§ Data pulled from a collection:
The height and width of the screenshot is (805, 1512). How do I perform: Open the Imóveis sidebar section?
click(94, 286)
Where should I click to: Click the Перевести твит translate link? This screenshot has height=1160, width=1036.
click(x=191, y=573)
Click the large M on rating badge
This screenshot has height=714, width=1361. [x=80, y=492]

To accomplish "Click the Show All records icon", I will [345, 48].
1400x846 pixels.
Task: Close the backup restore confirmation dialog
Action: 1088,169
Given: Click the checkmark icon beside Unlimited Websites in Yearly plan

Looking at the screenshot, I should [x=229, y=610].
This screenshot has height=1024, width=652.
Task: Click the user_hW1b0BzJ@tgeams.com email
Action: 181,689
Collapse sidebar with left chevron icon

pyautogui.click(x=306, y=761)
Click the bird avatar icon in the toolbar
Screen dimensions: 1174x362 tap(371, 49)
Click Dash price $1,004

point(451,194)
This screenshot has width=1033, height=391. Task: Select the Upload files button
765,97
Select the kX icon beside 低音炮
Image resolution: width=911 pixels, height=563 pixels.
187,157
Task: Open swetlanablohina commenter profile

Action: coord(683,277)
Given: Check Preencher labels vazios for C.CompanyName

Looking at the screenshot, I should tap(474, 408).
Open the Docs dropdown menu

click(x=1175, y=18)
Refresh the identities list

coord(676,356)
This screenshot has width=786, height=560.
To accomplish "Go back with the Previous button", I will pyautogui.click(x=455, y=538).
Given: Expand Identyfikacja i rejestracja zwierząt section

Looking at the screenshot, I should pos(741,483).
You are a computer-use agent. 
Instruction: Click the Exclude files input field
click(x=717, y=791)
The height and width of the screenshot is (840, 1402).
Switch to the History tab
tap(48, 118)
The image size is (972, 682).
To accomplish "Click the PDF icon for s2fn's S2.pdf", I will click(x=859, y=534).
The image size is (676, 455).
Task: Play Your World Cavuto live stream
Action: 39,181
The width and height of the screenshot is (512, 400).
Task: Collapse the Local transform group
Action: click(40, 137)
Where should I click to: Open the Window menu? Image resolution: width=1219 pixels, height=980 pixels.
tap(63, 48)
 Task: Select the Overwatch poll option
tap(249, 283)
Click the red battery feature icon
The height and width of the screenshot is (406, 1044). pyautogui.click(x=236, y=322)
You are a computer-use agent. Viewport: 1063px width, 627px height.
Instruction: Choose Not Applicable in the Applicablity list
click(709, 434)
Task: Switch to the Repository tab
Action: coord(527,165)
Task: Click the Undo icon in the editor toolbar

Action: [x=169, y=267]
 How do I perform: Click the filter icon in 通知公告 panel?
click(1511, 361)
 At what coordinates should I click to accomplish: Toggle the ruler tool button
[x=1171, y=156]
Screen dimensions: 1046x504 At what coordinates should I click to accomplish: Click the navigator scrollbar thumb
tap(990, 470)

§ Required task: Rewrite the part of the rows that opens with the line containing "Where should I click to: Open" and closes with the line containing "[x=1171, y=156]", putting "Minecraft" in place of "Overwatch" and leaving all else the same.

§ Answer in full:
Where should I click to: Open the Window menu? Image resolution: width=1219 pixels, height=980 pixels.
tap(63, 48)
 Task: Select the Minecraft poll option
tap(249, 283)
Click the red battery feature icon
The height and width of the screenshot is (406, 1044). pyautogui.click(x=236, y=322)
You are a computer-use agent. Viewport: 1063px width, 627px height.
Instruction: Choose Not Applicable in the Applicablity list
click(709, 434)
Task: Switch to the Repository tab
Action: coord(527,165)
Task: Click the Undo icon in the editor toolbar

Action: [x=169, y=267]
 How do I perform: Click the filter icon in 通知公告 panel?
click(1511, 361)
 At what coordinates should I click to accomplish: Toggle the ruler tool button
[x=1171, y=156]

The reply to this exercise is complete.